Deuxième demande, celle qui est aussi présidente d’IDFM attend « une priorité claire » en faveur des transports du quotidien. « Je crois que c’était la conviction d’Elisabeth Borne. Il faut qu’elle la garde. Je pense avant tout aux RER B et D. C’est une priorité absolue en Ile-de-France ».

Troisièmement, édicte Valérie Pécresse, « il faut que l’Etat actionnaire joue son rôle auprès de SNCF Réseau.
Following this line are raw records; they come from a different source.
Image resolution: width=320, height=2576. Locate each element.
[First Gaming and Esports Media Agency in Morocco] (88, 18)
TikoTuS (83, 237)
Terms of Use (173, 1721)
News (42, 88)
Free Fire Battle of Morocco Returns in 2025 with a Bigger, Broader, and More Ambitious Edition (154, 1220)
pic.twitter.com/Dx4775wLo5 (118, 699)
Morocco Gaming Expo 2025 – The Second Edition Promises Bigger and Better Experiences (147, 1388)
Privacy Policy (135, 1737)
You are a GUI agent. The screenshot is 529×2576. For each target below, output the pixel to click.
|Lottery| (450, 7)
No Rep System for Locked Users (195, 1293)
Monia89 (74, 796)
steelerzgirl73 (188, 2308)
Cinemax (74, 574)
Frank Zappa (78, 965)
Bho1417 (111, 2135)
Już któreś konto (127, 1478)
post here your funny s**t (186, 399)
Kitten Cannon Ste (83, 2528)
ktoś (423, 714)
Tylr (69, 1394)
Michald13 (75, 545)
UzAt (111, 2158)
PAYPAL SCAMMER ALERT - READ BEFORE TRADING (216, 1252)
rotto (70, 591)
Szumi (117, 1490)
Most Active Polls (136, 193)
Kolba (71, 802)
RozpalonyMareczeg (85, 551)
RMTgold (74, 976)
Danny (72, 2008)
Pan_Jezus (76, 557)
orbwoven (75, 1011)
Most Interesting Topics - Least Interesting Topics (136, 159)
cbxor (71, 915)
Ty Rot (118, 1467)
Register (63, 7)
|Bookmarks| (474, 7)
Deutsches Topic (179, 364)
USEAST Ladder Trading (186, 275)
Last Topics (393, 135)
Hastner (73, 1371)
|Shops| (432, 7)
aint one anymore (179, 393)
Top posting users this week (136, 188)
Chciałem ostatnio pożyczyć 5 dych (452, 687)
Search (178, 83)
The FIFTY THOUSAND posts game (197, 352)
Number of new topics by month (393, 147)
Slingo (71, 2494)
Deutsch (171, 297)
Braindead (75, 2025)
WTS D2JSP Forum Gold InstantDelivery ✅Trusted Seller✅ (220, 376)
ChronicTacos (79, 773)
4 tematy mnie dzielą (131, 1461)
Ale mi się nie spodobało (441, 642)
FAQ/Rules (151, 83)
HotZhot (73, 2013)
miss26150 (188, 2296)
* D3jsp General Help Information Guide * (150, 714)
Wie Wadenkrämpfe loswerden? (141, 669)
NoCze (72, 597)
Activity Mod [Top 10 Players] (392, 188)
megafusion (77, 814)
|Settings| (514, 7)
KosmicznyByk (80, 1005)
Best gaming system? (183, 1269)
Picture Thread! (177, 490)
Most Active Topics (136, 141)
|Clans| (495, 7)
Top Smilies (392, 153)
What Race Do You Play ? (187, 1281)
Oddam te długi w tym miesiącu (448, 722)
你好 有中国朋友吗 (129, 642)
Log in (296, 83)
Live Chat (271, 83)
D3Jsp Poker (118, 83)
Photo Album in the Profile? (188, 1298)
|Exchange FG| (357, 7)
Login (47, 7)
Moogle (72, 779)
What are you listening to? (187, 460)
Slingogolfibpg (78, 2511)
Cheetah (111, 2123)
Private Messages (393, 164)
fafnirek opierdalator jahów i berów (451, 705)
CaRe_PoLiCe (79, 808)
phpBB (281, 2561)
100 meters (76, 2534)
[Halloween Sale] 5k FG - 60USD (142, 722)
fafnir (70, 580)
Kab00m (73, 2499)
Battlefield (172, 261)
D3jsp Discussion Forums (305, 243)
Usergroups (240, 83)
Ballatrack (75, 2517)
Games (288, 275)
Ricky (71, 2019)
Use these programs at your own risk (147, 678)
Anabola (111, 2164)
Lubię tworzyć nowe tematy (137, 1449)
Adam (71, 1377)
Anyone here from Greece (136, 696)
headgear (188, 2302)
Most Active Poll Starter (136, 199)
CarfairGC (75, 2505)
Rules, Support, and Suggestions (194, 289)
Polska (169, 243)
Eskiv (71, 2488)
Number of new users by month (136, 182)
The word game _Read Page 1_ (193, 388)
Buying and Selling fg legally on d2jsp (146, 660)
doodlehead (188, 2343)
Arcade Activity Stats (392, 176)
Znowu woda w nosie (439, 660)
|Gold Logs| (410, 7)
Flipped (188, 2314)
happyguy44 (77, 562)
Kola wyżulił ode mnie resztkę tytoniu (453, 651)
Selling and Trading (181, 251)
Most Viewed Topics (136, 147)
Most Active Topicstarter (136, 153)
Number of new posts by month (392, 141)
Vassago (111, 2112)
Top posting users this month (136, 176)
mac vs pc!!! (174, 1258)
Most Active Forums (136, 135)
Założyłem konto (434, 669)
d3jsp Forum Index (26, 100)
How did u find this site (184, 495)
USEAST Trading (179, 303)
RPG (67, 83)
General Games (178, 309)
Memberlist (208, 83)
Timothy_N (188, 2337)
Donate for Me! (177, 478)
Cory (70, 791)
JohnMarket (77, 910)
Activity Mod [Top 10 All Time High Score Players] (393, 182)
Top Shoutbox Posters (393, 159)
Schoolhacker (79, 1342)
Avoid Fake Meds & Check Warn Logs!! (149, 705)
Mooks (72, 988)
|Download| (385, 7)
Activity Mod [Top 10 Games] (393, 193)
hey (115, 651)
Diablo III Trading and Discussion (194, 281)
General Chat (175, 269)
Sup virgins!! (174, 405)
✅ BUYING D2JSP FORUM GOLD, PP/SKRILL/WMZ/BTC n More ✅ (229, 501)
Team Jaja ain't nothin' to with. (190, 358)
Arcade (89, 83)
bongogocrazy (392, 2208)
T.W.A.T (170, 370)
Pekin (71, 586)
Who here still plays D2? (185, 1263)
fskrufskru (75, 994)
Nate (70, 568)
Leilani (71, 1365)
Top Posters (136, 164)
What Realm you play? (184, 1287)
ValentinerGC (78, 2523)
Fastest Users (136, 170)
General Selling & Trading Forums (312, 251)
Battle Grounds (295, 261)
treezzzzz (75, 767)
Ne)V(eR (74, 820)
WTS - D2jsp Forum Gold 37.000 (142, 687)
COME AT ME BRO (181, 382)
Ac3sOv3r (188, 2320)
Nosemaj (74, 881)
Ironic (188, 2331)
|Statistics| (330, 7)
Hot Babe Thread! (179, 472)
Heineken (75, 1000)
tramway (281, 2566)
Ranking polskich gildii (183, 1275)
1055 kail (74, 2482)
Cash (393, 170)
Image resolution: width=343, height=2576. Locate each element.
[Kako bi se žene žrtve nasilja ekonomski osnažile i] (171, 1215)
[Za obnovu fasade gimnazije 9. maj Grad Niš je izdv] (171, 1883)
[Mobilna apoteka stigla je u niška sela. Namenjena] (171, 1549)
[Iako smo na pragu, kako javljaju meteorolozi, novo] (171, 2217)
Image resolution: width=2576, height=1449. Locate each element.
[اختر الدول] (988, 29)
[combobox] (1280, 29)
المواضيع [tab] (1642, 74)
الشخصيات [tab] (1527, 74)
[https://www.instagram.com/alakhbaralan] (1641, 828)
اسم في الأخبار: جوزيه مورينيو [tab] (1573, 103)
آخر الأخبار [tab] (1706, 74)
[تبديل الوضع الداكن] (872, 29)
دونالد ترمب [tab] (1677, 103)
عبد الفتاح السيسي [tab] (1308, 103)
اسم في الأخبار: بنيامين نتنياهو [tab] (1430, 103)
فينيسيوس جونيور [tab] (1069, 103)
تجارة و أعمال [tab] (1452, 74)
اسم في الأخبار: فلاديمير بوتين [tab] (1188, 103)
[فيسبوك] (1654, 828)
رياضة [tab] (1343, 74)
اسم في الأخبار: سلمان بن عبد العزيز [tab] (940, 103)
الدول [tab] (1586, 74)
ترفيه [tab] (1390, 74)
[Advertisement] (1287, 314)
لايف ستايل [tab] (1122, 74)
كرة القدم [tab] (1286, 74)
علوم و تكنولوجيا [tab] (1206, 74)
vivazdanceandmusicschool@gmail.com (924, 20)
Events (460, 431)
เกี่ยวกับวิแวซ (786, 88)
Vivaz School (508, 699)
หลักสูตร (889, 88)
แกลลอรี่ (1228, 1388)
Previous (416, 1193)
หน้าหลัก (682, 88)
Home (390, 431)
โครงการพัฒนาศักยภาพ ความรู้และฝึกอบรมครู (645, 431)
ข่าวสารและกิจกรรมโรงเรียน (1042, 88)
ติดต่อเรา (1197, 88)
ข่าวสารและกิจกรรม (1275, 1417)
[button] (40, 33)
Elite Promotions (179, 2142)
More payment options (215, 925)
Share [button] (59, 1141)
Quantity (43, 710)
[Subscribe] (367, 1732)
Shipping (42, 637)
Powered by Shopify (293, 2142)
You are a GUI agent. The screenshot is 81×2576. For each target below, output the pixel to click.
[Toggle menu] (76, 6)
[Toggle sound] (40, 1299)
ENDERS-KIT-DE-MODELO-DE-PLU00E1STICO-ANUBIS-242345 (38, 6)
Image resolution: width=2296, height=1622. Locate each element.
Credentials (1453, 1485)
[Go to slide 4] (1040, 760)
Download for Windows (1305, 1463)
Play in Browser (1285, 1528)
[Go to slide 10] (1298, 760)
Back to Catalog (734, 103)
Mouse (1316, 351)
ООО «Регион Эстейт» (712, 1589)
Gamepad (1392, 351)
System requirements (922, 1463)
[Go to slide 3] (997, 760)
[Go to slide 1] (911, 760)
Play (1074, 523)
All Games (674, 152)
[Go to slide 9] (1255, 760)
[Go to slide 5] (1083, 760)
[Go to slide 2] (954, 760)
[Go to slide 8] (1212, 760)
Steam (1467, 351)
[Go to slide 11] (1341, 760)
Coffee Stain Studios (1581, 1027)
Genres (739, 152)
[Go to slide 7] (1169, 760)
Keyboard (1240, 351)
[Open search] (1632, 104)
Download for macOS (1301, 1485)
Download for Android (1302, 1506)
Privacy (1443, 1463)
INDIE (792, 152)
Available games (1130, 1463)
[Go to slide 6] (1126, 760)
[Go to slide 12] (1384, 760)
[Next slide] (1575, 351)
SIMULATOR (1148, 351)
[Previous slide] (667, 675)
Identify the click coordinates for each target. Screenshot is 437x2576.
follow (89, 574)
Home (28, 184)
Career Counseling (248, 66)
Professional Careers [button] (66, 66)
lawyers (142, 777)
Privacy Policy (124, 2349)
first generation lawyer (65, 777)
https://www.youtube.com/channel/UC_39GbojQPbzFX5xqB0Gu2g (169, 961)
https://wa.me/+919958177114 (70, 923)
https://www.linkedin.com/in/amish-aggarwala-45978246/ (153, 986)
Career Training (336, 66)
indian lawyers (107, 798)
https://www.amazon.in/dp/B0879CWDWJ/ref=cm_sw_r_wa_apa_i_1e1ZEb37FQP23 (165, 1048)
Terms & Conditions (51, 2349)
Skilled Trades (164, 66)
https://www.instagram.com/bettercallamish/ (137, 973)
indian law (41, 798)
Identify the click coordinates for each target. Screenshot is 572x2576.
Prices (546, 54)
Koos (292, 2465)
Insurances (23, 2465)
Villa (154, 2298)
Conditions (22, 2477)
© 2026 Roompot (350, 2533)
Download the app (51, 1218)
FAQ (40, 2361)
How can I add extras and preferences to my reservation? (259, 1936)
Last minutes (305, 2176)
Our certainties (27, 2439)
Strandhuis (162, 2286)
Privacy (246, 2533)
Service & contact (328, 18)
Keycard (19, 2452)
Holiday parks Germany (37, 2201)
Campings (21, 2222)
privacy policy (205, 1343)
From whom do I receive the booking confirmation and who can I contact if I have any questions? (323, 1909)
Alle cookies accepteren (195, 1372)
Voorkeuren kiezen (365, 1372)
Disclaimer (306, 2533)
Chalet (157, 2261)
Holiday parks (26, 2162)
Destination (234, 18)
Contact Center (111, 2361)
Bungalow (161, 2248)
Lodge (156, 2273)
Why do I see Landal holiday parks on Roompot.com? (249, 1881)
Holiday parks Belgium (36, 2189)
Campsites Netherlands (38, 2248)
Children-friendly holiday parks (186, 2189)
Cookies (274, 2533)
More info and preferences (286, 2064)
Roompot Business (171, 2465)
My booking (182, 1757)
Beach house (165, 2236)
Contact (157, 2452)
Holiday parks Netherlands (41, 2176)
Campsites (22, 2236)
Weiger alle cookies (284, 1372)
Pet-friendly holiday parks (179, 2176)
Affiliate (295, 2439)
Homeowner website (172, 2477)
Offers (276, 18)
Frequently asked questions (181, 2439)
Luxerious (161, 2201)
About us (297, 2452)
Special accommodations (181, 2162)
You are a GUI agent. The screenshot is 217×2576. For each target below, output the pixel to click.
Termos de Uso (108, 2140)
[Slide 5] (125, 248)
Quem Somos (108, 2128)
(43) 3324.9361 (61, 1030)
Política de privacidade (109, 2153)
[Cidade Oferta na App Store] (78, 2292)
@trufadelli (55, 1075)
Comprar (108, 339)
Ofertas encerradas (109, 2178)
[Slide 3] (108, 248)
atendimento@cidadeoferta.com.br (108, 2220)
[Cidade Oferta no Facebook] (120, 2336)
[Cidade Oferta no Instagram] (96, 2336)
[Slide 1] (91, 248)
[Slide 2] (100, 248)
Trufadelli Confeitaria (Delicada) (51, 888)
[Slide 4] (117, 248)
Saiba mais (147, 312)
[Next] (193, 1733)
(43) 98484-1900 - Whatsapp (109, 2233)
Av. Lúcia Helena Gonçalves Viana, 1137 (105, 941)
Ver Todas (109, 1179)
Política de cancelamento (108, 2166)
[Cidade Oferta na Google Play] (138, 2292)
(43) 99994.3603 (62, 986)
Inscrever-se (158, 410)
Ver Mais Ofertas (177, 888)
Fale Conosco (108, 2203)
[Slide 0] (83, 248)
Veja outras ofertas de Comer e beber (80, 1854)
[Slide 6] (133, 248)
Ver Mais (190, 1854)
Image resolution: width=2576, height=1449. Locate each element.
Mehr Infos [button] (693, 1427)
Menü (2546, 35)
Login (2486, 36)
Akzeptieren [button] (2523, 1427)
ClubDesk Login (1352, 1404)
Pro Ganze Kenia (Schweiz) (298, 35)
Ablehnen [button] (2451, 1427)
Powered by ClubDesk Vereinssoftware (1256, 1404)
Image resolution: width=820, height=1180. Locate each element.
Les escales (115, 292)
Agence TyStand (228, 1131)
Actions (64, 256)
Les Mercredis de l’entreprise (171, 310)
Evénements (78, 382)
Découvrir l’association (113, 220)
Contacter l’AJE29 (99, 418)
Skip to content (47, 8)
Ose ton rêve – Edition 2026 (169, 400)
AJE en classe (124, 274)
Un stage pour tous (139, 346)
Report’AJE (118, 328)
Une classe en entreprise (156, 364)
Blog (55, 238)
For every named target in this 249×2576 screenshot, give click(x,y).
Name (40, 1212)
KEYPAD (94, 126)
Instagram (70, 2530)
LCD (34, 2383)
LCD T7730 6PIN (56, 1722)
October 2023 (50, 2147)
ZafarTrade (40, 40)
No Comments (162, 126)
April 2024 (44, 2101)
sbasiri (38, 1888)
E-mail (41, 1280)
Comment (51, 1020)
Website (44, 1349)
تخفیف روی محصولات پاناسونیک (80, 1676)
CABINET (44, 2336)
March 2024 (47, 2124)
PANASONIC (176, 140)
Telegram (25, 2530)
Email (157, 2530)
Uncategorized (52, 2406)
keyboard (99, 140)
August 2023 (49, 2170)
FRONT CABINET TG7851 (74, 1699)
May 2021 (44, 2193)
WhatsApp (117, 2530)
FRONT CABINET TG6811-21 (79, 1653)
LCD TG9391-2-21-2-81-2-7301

Il n’est pas normal que tous les trois mois, SNCF Réseau augmente ses tarifs et fasse un chantage au calendrier. Ce n’est plus possible ! »

Enfin, l’élue demande à l’Etat de faire voter une loi « pour qu’enfin des recettes financent le fonctionnement du Grand Paris Express, sans avoir besoin d’augmenter les tarifs ». Il y a urgence, rappelle Valérie Pécresse, la première ligne du Grand Paris Express devant être mise en service dans deux ans. « Il y a trois ans, Edouard Philippe, alors Premier ministre, m’avait dit qu’on allait voter une loi ». Depuis, elle attend toujours…

Une dernière question sur la proximité d’Elisabeth Borne et de Catherine Guillouard qui lui a succédé à la tête de la RATP et qui s’est réjouie hier soir de sa nomination à Matignon?  « J’espère que cela ne donnera pas lieu à un ralentissement de l’ouverture à la concurrence concernant la RATP… », tacle la présidente de région.